* YOUR ASSIGNMENT *
Your reply should be one number, which is how many lines in the listing below contain "computer".

* STORED DATA *

┄┄┄┄┄┄

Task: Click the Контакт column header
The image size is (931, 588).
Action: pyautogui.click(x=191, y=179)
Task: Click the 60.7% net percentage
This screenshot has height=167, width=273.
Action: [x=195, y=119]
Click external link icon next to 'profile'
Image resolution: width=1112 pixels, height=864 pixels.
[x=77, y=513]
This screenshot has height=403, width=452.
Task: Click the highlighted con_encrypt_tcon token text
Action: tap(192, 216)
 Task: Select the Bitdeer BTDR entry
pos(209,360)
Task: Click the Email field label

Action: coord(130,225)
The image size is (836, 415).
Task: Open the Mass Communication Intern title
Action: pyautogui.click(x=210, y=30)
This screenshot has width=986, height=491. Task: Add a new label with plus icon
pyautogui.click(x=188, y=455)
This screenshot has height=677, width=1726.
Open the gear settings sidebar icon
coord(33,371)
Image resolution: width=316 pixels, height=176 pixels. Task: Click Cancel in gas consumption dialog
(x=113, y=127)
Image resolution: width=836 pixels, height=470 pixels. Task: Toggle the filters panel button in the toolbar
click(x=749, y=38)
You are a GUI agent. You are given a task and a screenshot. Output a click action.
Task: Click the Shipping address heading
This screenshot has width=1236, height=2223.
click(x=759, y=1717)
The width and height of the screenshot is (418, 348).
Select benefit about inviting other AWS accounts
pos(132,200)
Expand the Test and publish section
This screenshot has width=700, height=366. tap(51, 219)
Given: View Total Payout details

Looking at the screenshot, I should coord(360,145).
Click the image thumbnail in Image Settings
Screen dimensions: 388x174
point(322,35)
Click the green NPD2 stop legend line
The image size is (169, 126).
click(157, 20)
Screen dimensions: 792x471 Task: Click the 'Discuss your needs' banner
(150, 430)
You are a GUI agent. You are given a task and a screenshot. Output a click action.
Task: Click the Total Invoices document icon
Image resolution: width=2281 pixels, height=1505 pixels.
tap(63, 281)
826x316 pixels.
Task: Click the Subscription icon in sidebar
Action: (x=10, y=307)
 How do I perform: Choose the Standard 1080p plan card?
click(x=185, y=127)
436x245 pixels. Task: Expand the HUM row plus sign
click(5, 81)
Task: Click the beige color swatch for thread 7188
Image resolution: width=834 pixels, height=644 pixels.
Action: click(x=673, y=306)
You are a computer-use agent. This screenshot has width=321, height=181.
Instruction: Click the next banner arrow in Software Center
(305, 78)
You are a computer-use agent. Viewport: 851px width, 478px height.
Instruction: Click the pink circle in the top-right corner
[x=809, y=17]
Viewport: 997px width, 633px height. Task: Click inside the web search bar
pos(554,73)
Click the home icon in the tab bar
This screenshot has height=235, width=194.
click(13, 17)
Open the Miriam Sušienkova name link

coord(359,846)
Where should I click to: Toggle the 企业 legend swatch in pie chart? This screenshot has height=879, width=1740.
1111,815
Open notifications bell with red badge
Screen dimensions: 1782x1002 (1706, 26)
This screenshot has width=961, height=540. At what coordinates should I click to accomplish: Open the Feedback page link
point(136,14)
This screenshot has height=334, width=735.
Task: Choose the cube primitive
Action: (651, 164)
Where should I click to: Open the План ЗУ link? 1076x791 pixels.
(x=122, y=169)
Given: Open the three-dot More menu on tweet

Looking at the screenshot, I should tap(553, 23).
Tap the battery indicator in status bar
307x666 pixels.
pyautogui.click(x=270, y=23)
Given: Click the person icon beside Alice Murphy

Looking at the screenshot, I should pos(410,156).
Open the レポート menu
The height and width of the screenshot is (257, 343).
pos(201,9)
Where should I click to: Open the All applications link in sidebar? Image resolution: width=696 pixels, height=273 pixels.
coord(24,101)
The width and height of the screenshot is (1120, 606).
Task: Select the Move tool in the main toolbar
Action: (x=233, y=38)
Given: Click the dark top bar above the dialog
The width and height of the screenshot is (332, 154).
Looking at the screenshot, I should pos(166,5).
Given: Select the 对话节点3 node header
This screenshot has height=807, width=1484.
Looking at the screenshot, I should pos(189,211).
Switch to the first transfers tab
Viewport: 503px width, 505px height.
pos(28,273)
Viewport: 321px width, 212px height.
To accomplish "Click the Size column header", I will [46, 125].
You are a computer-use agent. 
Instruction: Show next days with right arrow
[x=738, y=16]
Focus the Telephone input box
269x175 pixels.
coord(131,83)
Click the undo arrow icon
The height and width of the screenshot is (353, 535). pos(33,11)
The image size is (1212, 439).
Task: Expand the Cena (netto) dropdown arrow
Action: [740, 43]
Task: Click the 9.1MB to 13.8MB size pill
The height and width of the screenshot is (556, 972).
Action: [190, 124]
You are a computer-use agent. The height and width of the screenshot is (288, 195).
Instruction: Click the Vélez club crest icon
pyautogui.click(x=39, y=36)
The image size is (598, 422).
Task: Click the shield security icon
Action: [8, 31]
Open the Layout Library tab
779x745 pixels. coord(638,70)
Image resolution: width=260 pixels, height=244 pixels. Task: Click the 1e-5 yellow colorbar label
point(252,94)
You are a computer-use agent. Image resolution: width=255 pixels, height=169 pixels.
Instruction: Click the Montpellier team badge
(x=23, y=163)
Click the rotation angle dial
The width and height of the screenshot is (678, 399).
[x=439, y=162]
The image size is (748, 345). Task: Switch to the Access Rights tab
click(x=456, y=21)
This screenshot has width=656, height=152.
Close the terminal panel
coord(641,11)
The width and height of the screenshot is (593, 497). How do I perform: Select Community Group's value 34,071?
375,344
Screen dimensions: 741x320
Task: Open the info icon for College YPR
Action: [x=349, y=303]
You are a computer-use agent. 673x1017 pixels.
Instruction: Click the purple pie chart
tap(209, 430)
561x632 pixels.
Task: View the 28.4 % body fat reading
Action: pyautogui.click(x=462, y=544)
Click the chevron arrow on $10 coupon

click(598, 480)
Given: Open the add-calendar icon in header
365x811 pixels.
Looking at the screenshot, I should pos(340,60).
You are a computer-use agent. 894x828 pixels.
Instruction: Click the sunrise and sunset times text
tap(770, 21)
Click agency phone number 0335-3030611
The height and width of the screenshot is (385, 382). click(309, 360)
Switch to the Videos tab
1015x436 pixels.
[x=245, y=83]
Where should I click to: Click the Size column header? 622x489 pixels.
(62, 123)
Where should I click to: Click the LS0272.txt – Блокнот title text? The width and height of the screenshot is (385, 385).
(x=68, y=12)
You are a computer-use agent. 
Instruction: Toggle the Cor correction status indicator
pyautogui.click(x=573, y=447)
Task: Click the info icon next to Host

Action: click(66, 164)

┄┄┄┄┄┄

* TASK RESULT *
8